Aim of the task
Recast the records below as a two-column Markdown table headed Row and Line. Number each non-blank line in order and place the line beside its number.

Supplied material
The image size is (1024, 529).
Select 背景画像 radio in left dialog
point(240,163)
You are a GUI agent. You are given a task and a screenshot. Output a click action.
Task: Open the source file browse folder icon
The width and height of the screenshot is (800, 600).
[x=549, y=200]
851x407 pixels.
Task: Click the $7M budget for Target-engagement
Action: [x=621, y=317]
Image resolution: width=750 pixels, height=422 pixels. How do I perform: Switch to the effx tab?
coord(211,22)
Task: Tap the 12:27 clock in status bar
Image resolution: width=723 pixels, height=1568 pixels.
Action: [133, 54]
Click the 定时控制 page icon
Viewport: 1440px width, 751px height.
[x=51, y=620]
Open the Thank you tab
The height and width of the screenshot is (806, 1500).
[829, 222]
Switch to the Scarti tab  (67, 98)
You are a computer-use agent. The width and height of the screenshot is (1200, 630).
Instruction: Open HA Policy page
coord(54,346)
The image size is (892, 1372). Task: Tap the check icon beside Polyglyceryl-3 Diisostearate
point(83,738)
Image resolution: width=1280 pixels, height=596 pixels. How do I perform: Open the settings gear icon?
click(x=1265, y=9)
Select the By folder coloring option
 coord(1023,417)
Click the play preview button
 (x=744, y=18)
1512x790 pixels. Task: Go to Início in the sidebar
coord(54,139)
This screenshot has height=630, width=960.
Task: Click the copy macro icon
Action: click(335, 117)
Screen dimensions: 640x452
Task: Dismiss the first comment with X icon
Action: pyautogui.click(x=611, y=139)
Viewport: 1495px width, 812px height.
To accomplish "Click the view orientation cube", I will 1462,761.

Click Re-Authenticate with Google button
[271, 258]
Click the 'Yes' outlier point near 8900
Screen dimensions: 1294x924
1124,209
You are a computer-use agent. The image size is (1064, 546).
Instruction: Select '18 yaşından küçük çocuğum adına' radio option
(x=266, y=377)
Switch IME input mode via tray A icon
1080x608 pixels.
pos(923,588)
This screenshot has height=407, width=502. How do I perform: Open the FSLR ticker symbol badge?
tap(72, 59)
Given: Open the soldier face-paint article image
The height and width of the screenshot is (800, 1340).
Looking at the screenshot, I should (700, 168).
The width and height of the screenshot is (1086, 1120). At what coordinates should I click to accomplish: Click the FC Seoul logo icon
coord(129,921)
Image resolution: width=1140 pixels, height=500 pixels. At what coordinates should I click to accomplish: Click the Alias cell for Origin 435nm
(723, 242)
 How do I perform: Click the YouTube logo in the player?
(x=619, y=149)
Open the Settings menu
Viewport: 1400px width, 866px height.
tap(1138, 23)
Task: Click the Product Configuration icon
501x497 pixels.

Answer
| Row | Line |
|---|---|
| 1 | The image size is (1024, 529). |
| 2 | Select 背景画像 radio in left dialog |
| 3 | point(240,163) |
| 4 | You are a GUI agent. You are given a task and a screenshot. Output a click action. |
| 5 | Task: Open the source file browse folder icon |
| 6 | The width and height of the screenshot is (800, 600). |
| 7 | [x=549, y=200] |
| 8 | 851x407 pixels. |
| 9 | Task: Click the $7M budget for Target-engagement |
| 10 | Action: [x=621, y=317] |
| 11 | Image resolution: width=750 pixels, height=422 pixels. How do I perform: Switch to the effx tab? |
| 12 | coord(211,22) |
| 13 | Task: Tap the 12:27 clock in status bar |
| 14 | Image resolution: width=723 pixels, height=1568 pixels. |
| 15 | Action: [133, 54] |
| 16 | Click the 定时控制 page icon |
| 17 | Viewport: 1440px width, 751px height. |
| 18 | [x=51, y=620] |
| 19 | Open the Thank you tab |
| 20 | The height and width of the screenshot is (806, 1500). |
| 21 | [829, 222] |
| 22 | Switch to the Scarti tab  (67, 98) |
| 23 | You are a computer-use agent. The width and height of the screenshot is (1200, 630). |
| 24 | Instruction: Open HA Policy page |
| 25 | coord(54,346) |
| 26 | The image size is (892, 1372). Task: Tap the check icon beside Polyglyceryl-3 Diisostearate |
| 27 | point(83,738) |
| 28 | Image resolution: width=1280 pixels, height=596 pixels. How do I perform: Open the settings gear icon? |
| 29 | click(x=1265, y=9) |
| 30 | Select the By folder coloring option |
| 31 |  coord(1023,417) |
| 32 | Click the play preview button |
| 33 |  (x=744, y=18) |
| 34 | 1512x790 pixels. Task: Go to Início in the sidebar |
| 35 | coord(54,139) |
| 36 | This screenshot has height=630, width=960. |
| 37 | Task: Click the copy macro icon |
| 38 | Action: click(335, 117) |
| 39 | Screen dimensions: 640x452 |
| 40 | Task: Dismiss the first comment with X icon |
| 41 | Action: pyautogui.click(x=611, y=139) |
| 42 | Viewport: 1495px width, 812px height. |
| 43 | To accomplish "Click the view orientation cube", I will 1462,761. |
| 44 | Click Re-Authenticate with Google button |
| 45 | [271, 258] |
| 46 | Click the 'Yes' outlier point near 8900 |
| 47 | Screen dimensions: 1294x924 |
| 48 | 1124,209 |
| 49 | You are a computer-use agent. The image size is (1064, 546). |
| 50 | Instruction: Select '18 yaşından küçük çocuğum adına' radio option |
| 51 | (x=266, y=377) |
| 52 | Switch IME input mode via tray A icon |
| 53 | 1080x608 pixels. |
| 54 | pos(923,588) |
| 55 | This screenshot has height=407, width=502. How do I perform: Open the FSLR ticker symbol badge? |
| 56 | tap(72, 59) |
| 57 | Given: Open the soldier face-paint article image |
| 58 | The height and width of the screenshot is (800, 1340). |
| 59 | Looking at the screenshot, I should (700, 168). |
| 60 | The width and height of the screenshot is (1086, 1120). At what coordinates should I click to accomplish: Click the FC Seoul logo icon |
| 61 | coord(129,921) |
| 62 | Image resolution: width=1140 pixels, height=500 pixels. At what coordinates should I click to accomplish: Click the Alias cell for Origin 435nm |
| 63 | (723, 242) |
| 64 |  How do I perform: Click the YouTube logo in the player? |
| 65 | (x=619, y=149) |
| 66 | Open the Settings menu |
| 67 | Viewport: 1400px width, 866px height. |
| 68 | tap(1138, 23) |
| 69 | Task: Click the Product Configuration icon |
| 70 | 501x497 pixels. |